▶ [Fragmento del texto]
----------

Lo que sugiere Stengers, y es una continuación de las propuestas ecosóficas de Guattari, es justamente una recuperación de la política. Haciendo una diferenciación entre gobernanza y política, ella dice que el capitalismo es un sistema de gobierno, y en cuanto gobierno, gestiona; gestionar es justamente evitar que la producción de capacidades colectivas se involucre con cuestiones que afectan el futuro común y en las cuestiones que están siendo formuladas. La política, o el sistema político, es justamente la responsabilidad colectiva con el futuro, nuestro y de las demás especies, que el gobierno capitalista trata de capturar.
Tenemos que recuperar lo que la autora destaca y desarrolla como el arte de tener cuidado, el pharmakon, aquello que el capitalismo -al ser la instauración de un derecho de no tener cuidado- ha negado desde su misma «esencia». El arte de tener cuidado es justamente un arte porque tiene que aprender a dosificar. No se trata de negar aquello que es irracional, aquello que no está probado, porque los riesgos no pueden ser privados hasta que acontecen. Esta es la actitud que niega la idea del pharmakon, del importante cuidado con la dosificación, pues un mismo material puede curar o puede envenenar. Es en la experimentación que podemos, desde luego, con todos los riesgos de envenenamiento, encontrar curas, en plural; volver a apropiarnos de la capacidad creativa y política de la colectividad.
¿Es posible componer con Gaia un escenario donde sobreviviremos? Gaia sigue viva, siempre, con los microorganismos. Gaia es más allá del organismo, es un cuerpo sin órganos. Nosotros, si no nos recomponemos como agenciamiento, si no creamos nuevas percepciones, nuevas maneras de relacionarnos con aquello que consideramos objeto, cosa, tierra, irracionales, nuevas maneras que no sean de explotación, de captura, de lucratividad, poca chance tenemos de escapar a la barbarie de lo inevitable, al proceso irreversible, a la extinción de nuestra especie y tantas otras.

----------

▶ [Consigna de trabajo 1] Devuelve del fragmento sobre Stengers todo el pasaje que va desde "Lo que sugiere" hasta "trata de capturar.".
▶ [Consigna de trabajo 2] Según el fragmento sobre Stengers, ¿por qué el cuidado se considera un arte? Explícalo en una a tres oraciones.

▶ [Extracto de datos]
----------

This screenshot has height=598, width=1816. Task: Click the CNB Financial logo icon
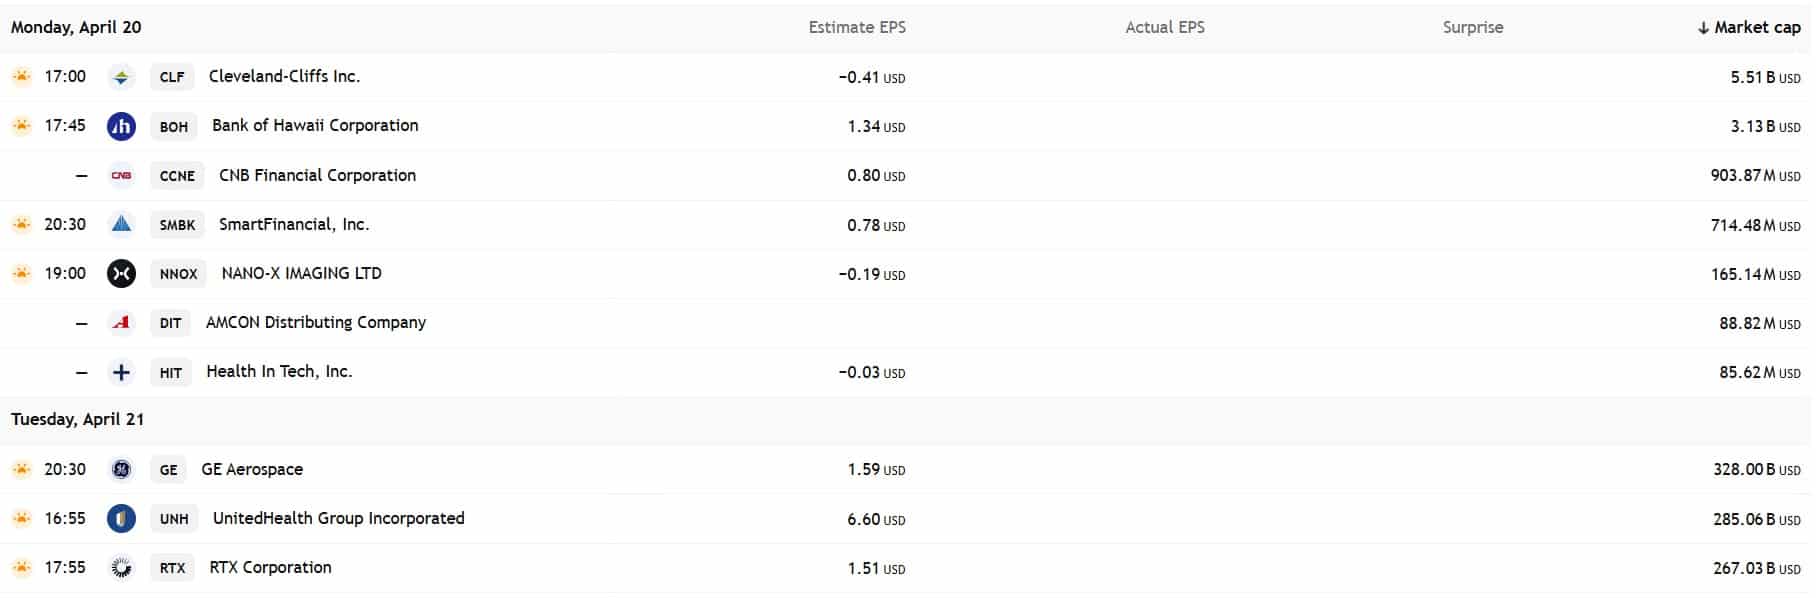(121, 175)
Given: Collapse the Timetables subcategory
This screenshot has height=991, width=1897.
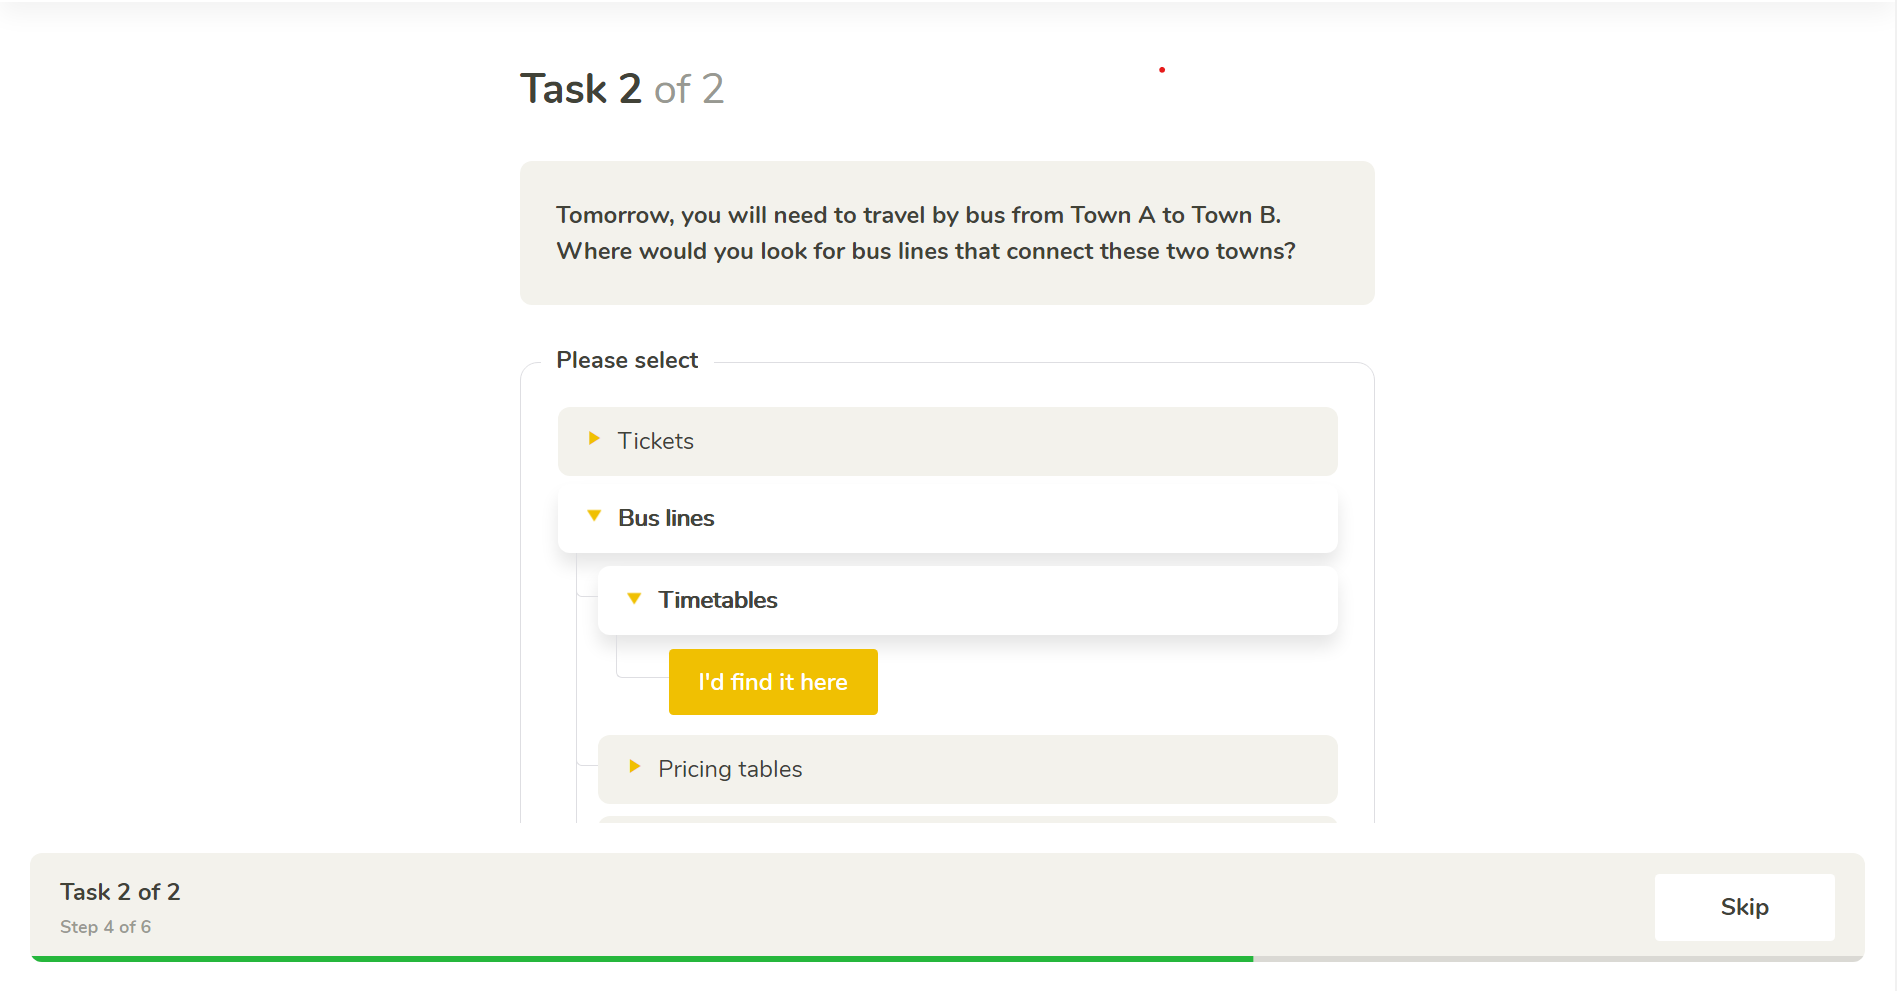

----------

▶ [Solución del ejercicio 1]
Lo que sugiere Stengers, y es una continuación de las propuestas ecosóficas de Guattari, es justamente una recuperación de la política. Haciendo una diferenciación entre gobernanza y política, ella dice que el capitalismo es un sistema de gobierno, y en cuanto gobierno, gestiona; gestionar es justamente evitar que la producción de capacidades colectivas se involucre con cuestiones que afectan el futuro común y en las cuestiones que están siendo formuladas. La política, o el sistema político, es justamente la responsabilidad colectiva con el futuro, nuestro y de las demás especies, que el gobierno capitalista trata de capturar.

▶ [Solución del ejercicio 2] El cuidado es un arte porque tiene que aprender a dosificar. Esa dosificación es importante porque, según la idea del pharmakon, un mismo material puede curar o puede envenenar.